A typical picnic basket can contain “huge” amounts of salt and saturated fat, health campaigners have warned.
One in four savoury picnic foods is “dangerously high” in salt but almost one in three have no colour-coded front-of-pack labelling, making it difficult for consumers to make healthy choices, Action on Salt (AoS) said.
It is calling for immediate, compulsory nutritional labelling on all picnic savouries.
Although researcheers noted that it was not surprising that olives were salty, AoS found that Aldi’s Specially Selected Hand Stuffed Halkidiki Olives (150g) contained 5g of salt per 100g - double the salt concentration of seawater, while an adult’s suggested portion contained a third of the recommended daily limit - 6g a day, or a level teaspoon.
A Ginsters Cornish Pasty (272g) contained 2.99g of salt per portion, Aldi’s Eat & Go Sausages & Ketchup contained 2.2g per portion and Fry’s Spicy Three Bean Pasty contained 1.8g per portion.

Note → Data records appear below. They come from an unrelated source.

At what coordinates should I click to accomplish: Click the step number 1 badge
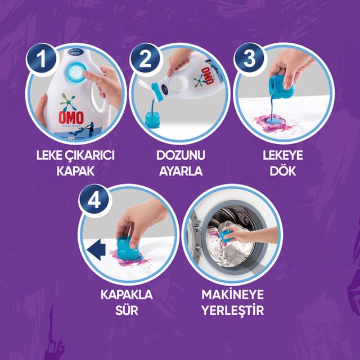41,59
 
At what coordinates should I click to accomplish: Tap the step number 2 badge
145,58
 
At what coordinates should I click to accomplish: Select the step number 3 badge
249,58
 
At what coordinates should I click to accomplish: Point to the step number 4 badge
94,200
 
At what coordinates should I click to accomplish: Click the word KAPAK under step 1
75,171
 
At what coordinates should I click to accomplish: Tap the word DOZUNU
181,155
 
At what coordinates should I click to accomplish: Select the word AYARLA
181,171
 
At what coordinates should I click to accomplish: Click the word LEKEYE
283,155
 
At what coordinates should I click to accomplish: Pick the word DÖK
283,170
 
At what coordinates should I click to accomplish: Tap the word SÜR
127,310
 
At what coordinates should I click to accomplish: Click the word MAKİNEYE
232,295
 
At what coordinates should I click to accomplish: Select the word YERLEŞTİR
232,310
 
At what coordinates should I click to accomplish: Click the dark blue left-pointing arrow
96,250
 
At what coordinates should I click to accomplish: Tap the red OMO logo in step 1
71,118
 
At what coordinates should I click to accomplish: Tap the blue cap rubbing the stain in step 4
128,249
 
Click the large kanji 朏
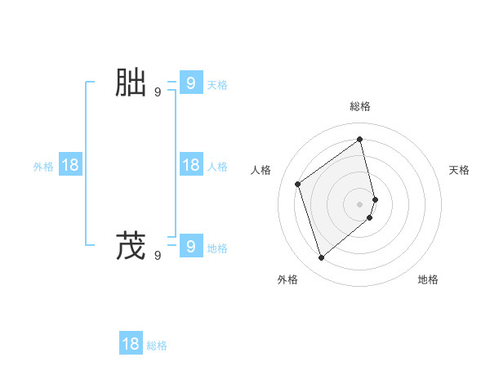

The study also found the saltiest sausage roll was Fry’s Sausage Roll, a vegan brand with 1.8g salt per 100g. Scotch eggs, with an average salt content of 0.76g per 100g, and quiche, with an average salt content of 0.54g per 100g, were the lowest salt categories.
Almost half of the products surveyed were “worryingly high” in saturated fat.
Morrisons Cheese & Onion Slices (330g) contain 17.7g of saturated fat per portion, almost meeting a woman’s recommended daily limit.
Asda’s Extra Special Maple Cured Smoked Bacon Quiche Lorraine with Butter Enriched Shortcrust Pastry (410g) contained 11g of saturated fat per 100g or 14g per portion, almost as much as in five McDonald’s hamburgers.